Istruzioni del compito. Puoi ricopiare parola per parola, dall'articolo sugli abbracci gratis, il tratto che va da "Un abbraccio non" fino a "di abbracci gratis."?

Estratto.
Un abbraccio non costa niente. Forse solo un po’ di fatica. Quel piccolo sforzo indispensabile a superare la diffidenza, una barriera che innalziamo tra noi e gli altri magari nemmeno senza volerlo. Eppure un abbraccio fa bene: scalda, guarisce, rassicura, mette buonumore. Provare per credere: domani (martedì 8 dicembre) a Clusone il gruppo Free Hugs Bergamo proporrà una giornata di abbracci gratis.
«Grazie all’invito di Tom Paganoni (Clown Didimo, ndr), anche quest’anno saremo, in occasione della prima festività natalizia del 2015, in piazza Manzù, per cercare di abbattere le barriere invisibili che fanno si che le persone si passino accanto senza più nemmeno guardarsi negli occhi – si legge sulla pagina Facebook dell’evento –. Regaleremo abbracci a chiunque, senza nessunissima distinzione, perché un abbraccio si regala, senza chiedere nulla in cambio».
Il movimento degli abbracci gratis (Free hugs, appunto) è nato in Australia e si è diffuso poi in altre parti del mondo. Elisa Bonfanti, di Colzate, è una delle animatrici del gruppo orobico: «Già ieri eravamo a Bergamo, dove abbiamo donato circa 500 abbracci». Domani si replica a Clusone, dalle 10 fino al pomeriggio. I «donatori» di abbracci si faranno riconoscere da un cartello colorato e, naturalmente, da un sorriso. «Se qualcuno si vuole unire è il benvenuto – sottolinea Elisa –. Può venire anche senza cartello: gliene daremo uno noi».

Record forniti.
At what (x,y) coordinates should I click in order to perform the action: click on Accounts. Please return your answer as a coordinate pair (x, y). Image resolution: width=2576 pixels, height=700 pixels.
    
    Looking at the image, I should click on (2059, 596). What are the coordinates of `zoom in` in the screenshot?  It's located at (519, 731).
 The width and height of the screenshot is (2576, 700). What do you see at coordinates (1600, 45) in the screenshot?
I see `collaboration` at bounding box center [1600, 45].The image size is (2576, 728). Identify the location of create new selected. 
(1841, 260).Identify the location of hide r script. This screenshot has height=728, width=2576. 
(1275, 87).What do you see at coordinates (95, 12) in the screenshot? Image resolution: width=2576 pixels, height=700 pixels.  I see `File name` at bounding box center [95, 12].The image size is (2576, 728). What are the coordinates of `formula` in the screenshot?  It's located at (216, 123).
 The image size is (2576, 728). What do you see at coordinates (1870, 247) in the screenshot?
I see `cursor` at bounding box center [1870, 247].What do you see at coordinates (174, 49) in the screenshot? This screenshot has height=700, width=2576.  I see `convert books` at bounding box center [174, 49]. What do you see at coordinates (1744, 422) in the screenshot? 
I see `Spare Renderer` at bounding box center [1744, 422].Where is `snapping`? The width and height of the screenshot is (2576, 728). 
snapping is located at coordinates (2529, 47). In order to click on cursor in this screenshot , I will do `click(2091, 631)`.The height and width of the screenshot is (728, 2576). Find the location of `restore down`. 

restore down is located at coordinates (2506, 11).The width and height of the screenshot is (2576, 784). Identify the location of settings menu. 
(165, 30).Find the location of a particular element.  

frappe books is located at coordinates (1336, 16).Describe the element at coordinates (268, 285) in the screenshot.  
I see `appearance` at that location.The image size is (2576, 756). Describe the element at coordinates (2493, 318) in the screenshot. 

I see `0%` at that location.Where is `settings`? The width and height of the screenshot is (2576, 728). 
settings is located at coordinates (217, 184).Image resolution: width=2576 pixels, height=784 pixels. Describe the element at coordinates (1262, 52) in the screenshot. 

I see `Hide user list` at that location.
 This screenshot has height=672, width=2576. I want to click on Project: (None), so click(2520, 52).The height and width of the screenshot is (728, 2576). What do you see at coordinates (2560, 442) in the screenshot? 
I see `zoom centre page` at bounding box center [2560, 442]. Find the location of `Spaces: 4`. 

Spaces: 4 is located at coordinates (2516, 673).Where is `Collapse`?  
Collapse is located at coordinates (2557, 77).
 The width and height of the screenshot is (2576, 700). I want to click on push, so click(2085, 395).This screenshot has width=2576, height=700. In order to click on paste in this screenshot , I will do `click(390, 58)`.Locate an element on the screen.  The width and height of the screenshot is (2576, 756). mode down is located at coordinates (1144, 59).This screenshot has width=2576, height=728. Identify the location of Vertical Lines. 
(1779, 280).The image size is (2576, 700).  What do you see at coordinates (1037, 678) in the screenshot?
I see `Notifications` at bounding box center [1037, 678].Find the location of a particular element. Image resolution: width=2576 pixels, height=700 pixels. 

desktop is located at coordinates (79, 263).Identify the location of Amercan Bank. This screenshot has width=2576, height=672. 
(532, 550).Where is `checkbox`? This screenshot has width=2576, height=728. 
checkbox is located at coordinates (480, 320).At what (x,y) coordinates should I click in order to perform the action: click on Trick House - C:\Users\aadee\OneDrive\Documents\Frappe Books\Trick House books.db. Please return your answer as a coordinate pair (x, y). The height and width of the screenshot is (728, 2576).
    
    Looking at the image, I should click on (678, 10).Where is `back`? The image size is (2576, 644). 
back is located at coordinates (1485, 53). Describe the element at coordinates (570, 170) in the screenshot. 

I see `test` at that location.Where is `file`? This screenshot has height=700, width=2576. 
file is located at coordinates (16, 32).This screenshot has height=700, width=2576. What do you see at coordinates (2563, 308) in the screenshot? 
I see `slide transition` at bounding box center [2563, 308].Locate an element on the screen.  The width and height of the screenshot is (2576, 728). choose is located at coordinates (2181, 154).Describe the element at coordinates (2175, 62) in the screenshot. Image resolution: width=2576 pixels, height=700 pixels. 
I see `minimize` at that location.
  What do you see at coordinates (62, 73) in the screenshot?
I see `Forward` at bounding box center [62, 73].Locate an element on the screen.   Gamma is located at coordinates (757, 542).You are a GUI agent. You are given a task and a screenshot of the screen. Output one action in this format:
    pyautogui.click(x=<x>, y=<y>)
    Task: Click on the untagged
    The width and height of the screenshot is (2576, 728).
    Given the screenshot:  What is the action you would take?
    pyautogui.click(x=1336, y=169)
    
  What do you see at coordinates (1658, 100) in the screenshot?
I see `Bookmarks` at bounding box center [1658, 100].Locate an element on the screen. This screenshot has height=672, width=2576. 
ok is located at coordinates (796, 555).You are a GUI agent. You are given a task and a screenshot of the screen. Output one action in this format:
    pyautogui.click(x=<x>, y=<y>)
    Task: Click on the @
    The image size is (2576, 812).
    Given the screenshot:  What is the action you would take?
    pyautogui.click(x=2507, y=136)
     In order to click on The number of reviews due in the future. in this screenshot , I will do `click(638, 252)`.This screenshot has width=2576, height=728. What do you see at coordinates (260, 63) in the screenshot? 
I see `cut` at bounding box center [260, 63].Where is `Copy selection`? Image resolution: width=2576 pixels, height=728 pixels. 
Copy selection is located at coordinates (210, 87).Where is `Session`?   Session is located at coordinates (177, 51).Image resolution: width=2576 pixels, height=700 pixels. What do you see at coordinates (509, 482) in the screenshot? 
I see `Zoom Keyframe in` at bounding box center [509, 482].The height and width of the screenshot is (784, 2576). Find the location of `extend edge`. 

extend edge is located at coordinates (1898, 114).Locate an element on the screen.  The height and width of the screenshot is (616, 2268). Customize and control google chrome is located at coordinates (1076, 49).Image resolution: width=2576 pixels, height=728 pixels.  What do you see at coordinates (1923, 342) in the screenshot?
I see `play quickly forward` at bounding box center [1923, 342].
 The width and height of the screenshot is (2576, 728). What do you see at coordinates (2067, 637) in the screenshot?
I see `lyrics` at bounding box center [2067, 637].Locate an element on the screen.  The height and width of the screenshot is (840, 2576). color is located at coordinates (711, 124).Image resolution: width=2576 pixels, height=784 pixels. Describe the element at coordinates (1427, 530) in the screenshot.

Esercizio svolto.
Un abbraccio non costa niente. Forse solo un po’ di fatica. Quel piccolo sforzo indispensabile a superare la diffidenza, una barriera che innalziamo tra noi e gli altri magari nemmeno senza volerlo. Eppure un abbraccio fa bene: scalda, guarisce, rassicura, mette buonumore. Provare per credere: domani (martedì 8 dicembre) a Clusone il gruppo Free Hugs Bergamo proporrà una giornata di abbracci gratis.